**EXERCISE:** Your answer is one number, how many lines in the entries include "computer".

**THE INPUT:**
================

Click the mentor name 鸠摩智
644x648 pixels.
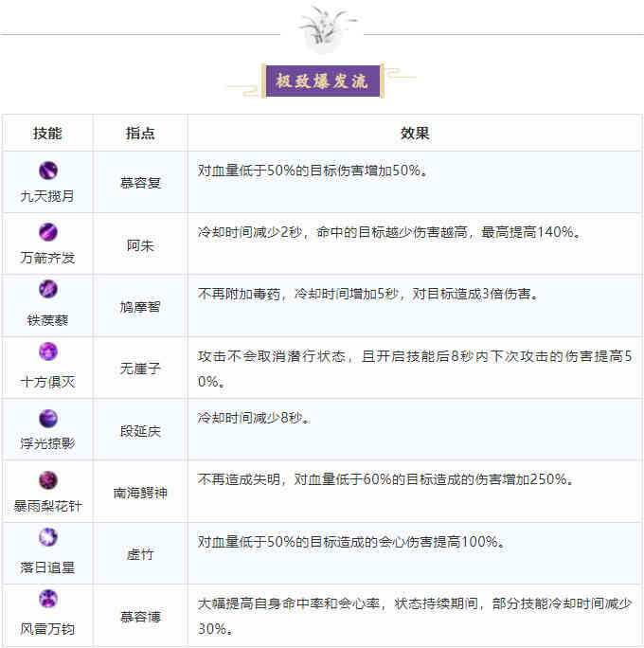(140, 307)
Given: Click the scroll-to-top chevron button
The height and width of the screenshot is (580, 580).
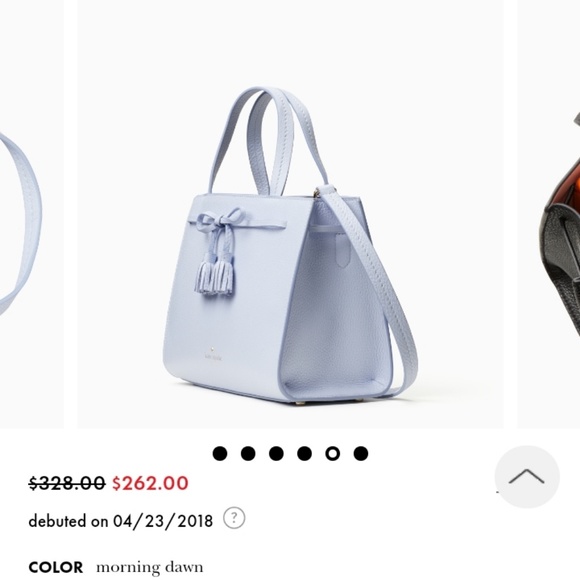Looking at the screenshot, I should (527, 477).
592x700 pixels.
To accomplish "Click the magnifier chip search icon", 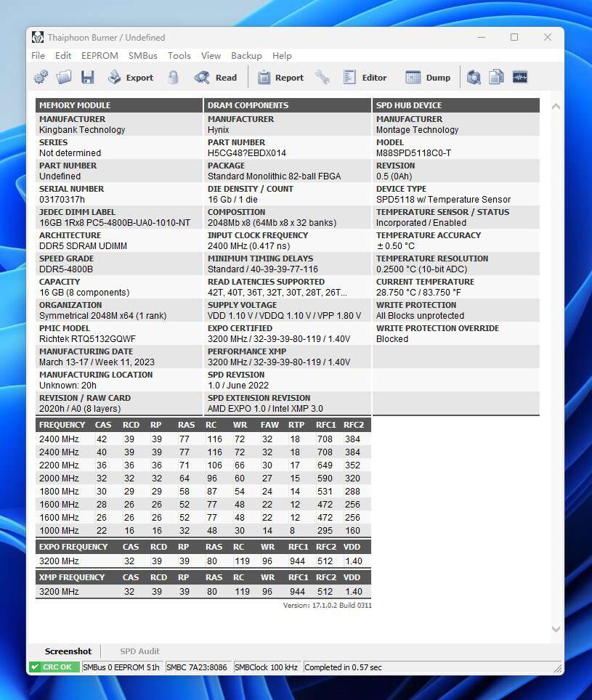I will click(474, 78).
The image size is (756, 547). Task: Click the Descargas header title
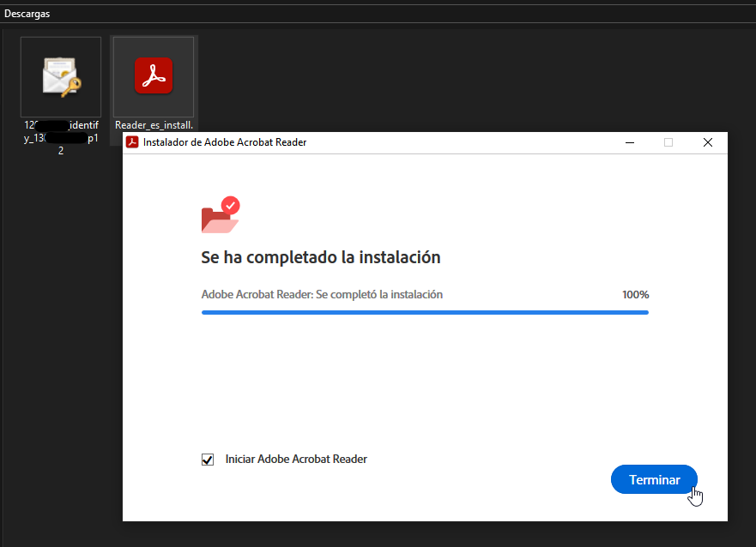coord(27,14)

================

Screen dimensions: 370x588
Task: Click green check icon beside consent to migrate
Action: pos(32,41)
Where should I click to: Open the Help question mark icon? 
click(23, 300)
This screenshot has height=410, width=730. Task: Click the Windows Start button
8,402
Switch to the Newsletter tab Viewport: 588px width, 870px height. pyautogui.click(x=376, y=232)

================

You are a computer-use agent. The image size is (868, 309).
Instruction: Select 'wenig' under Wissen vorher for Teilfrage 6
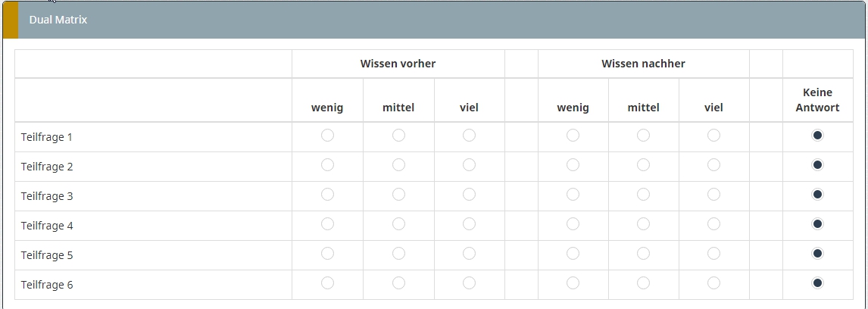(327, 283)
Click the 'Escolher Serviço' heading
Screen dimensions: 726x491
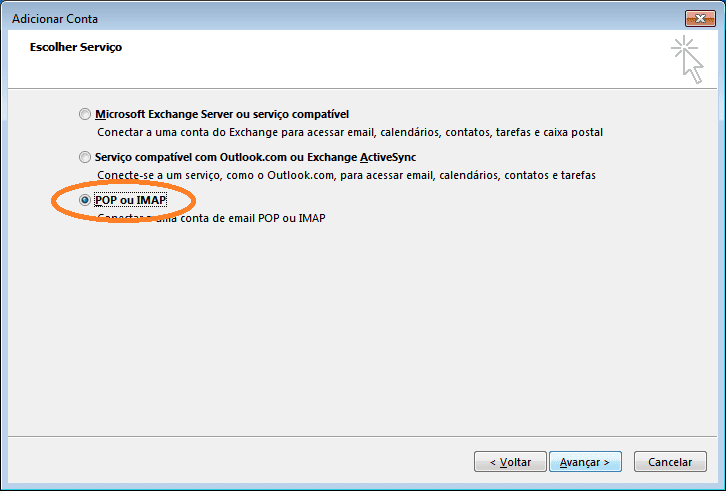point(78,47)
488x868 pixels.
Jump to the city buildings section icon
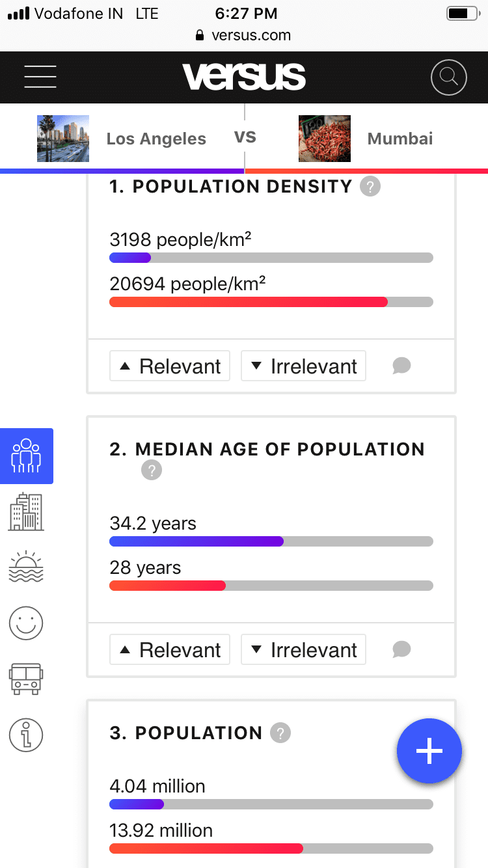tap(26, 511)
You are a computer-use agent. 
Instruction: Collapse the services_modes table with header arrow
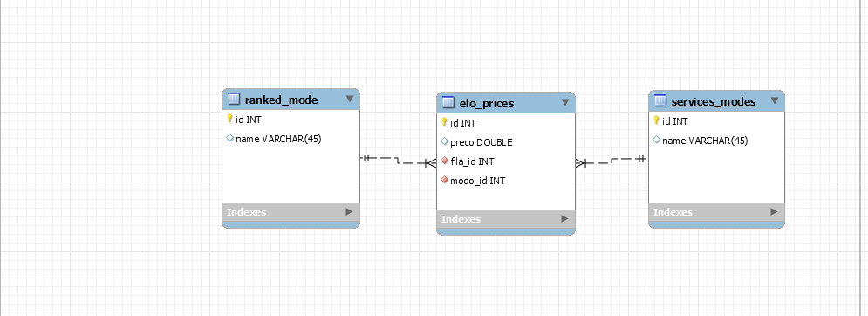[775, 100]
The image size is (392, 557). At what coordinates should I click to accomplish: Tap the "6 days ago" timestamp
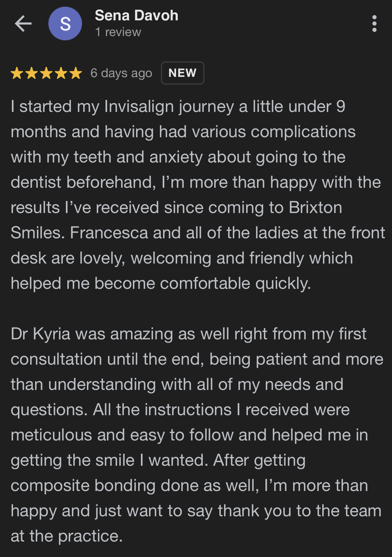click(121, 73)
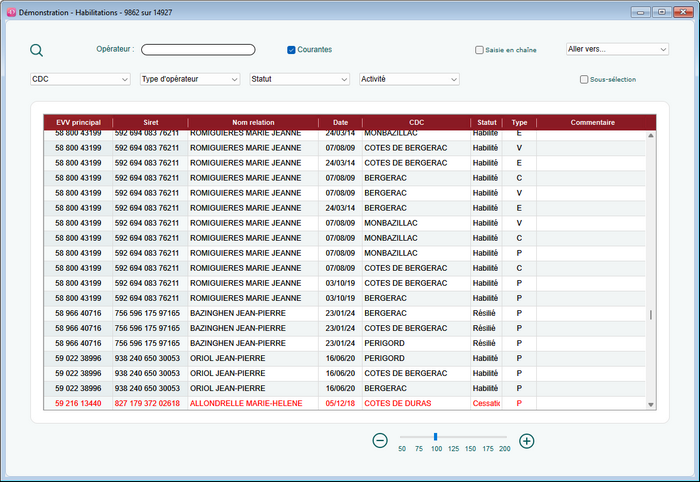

================

**THE COMPLETED TASK:** 2